Il 26 settembre scorso, in poche ore una quantità inusuale di acqua si è abbattuta sul Nepal, una coda violenta del monsone estivo. Il fiume Bagmati e i tributari si sono ingrossati a grande velocità, la capitale Kathmandu è finita in gran parte sott’acqua, molte case e persino un ospedale a fianco dei corsi d’acqua hanno subito inondazioni. Come se non bastasse, le piogge hanno fatto franare diverse strade e fianchi di montagne, seppellendo i passanti. Ora si sa che i morti sono stati oltre 230, 10’000 le abitazioni totalmente spazzate via.
L’associazione umanitaria Helvetas ci accompagna a Panauti, a un’ora e mezza da Kathmandu. Uno dei luoghi più colpiti, con 22 morti nella municipalità.
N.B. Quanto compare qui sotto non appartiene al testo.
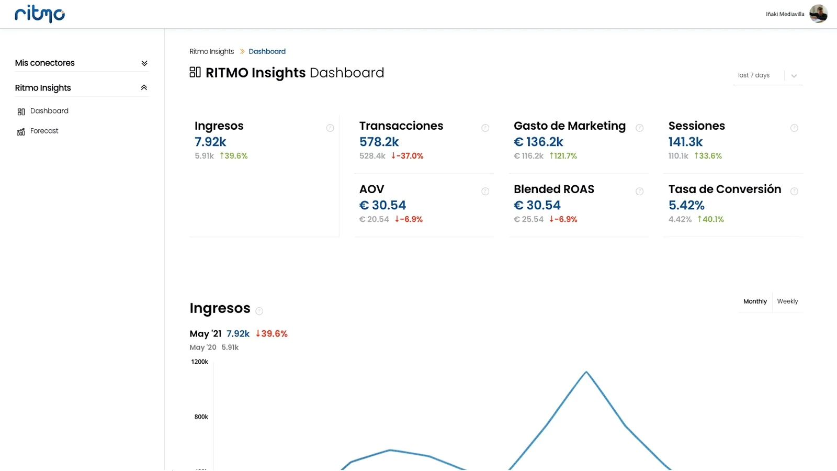Screen dimensions: 837x471
Task: Show help info for AOV card
Action: coord(485,192)
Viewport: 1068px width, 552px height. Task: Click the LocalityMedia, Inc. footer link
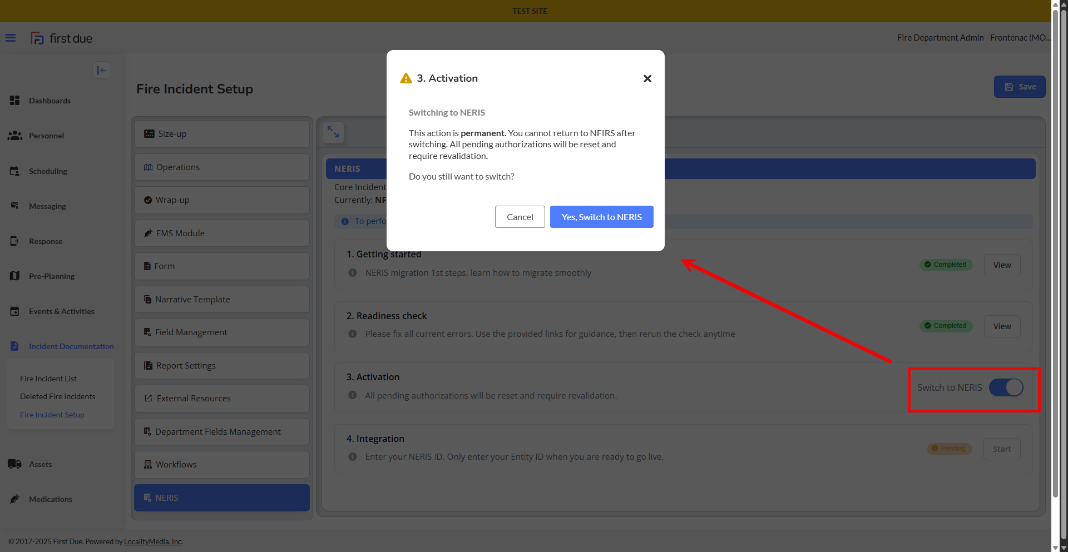(153, 541)
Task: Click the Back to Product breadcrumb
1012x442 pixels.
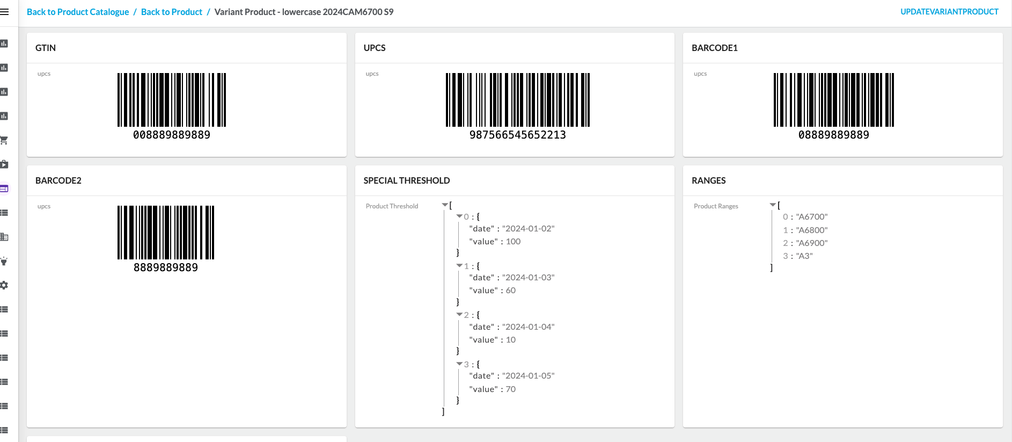Action: [x=171, y=12]
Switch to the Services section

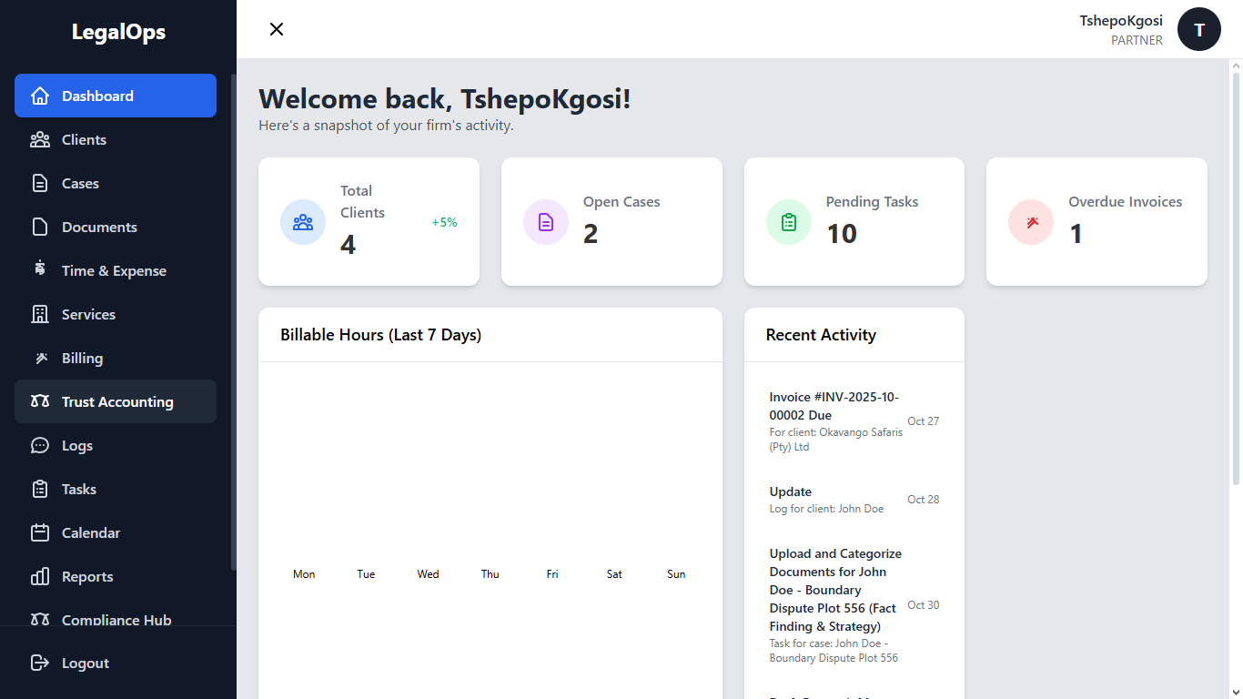coord(87,314)
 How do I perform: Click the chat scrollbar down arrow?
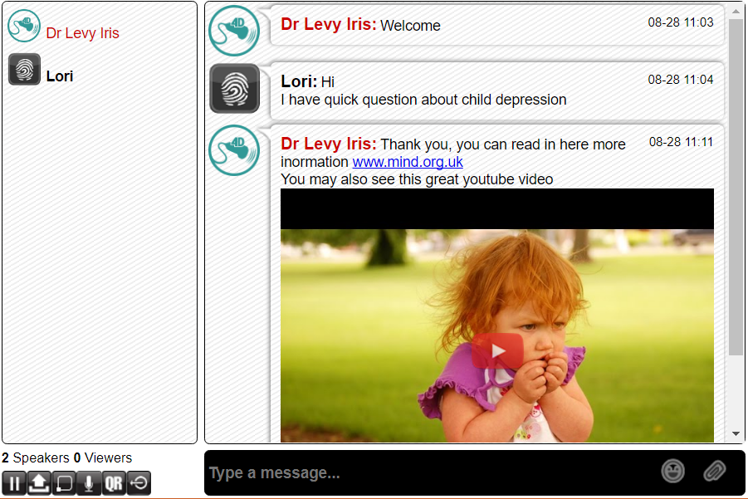736,433
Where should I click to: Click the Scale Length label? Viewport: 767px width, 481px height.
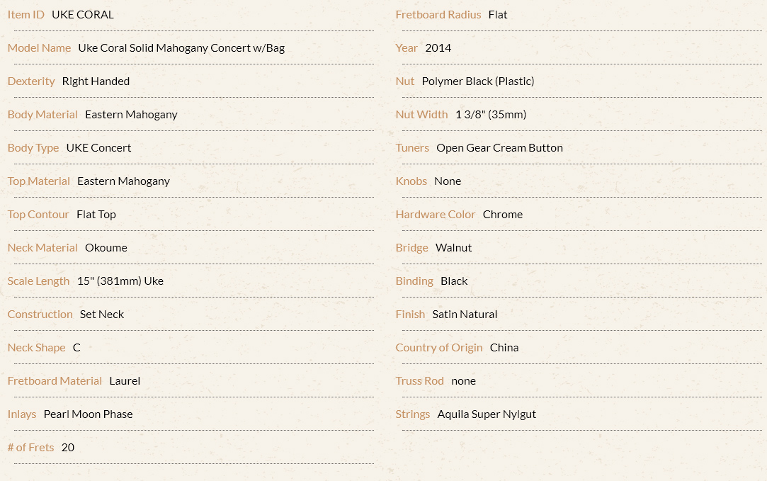tap(39, 281)
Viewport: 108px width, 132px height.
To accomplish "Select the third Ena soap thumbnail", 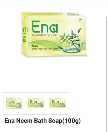I will [x=58, y=103].
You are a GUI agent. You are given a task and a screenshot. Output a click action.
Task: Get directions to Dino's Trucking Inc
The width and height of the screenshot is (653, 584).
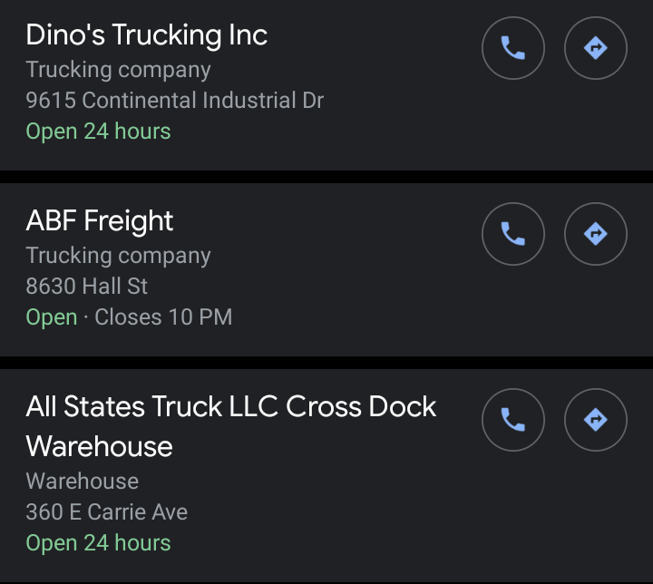pyautogui.click(x=596, y=48)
E basta aprire gli occhi per capire come mai. Una stretta valle con un torrente molto rapido, fiancheggiata qua e là da orti e abitazioni che non si capisce come si reggano sul fianco scosceso.
Parvati
La testimonianza di Parvati
Parvati ha solo 21 anni e un figlio di due. Sposata da 5 anni (una sposa bambina, sì) era in casa con figlio e marito quando la pioggia si è fatta troppo insistente, e ha sentito la terra mancarle da sotto i piedi. “Ho preso mio figlio e sono fuggita orizzontalmente, sotto c’era il fiume in piena e sopra la montagna di fango che ci crollava addosso. Non ho potuto salvare il nostro cane”, dice. Ora vive in una casa abbandonata più a monte. Ha perso tutto.
Un altro sinistrato è Kalki, falegname di 70 anni. Della sua casa rimane solo metà, l’altra metà ha perso le pareti ed è sotto il fango. È grato di aver ricevuto detergente e sacchi di riso e altri beni di prima necessità dalla Helvetas, ma ora gli serve legname per ricostruire la sua casa, e per tornare a lavorare.
Kalki
L’esperienza di Helvetas
Helvetas ha compreso da precedenti crisi come il terremoto del 2015, che per prima cosa bisogna portare cibo, sapone e utensili per cucinare. Ma poi serve ricostruire. Per far questo, il governo del Nepal prende la direzione, stabilendo le priorità e gli stanziamenti. Le ONG si uniscono aumentando il budget e offrendo le loro capacità di intervento.
L’amministratore municipale Maesur Zenghar testimonia: erano 40 anni che non si vedeva una alluvione del genere. Tutti sapevano che sarebbe arrivata, un giorno, ma cosa fare? “Questa è la nostra terra, i nostri campi che lavoriamo, le nostre case, non possiamo spostare tutto da un giorno all’altro”.
C’e anche una miniera di rocce e sassi, a complicare le cose, attaccata al torrente e alle case. L’ammasso di detriti portati a valle ha contribuito alla severità del disastro. Ma le miniere ci servono, sottolinea l’amministratore, che intende sviluppare Panauti come città mineraria.
Anche le scuole sono rimaste sepolte dalle macerie. Quella di questo piccolo borgo serve oltre 100 allievi da 6 a 15 anni. È per metà sotto il fango oramai solidificato. Una lavagna spunta da un metro di altezza. Ancora si vedono i nomi per fare l’appello.
Tra pochi giorni dopo le vacanze di Diwali le scuole riapriranno. Tutte e 15 le scuole di questo comune sono danneggiate o distrutte. Ma Maesur Zenghar non si dà per vinto. Accanto alle macerie sorgerà una tenda. Lezioni sotto il tendone sono meglio che niente. Ma l’inverno è alle porte.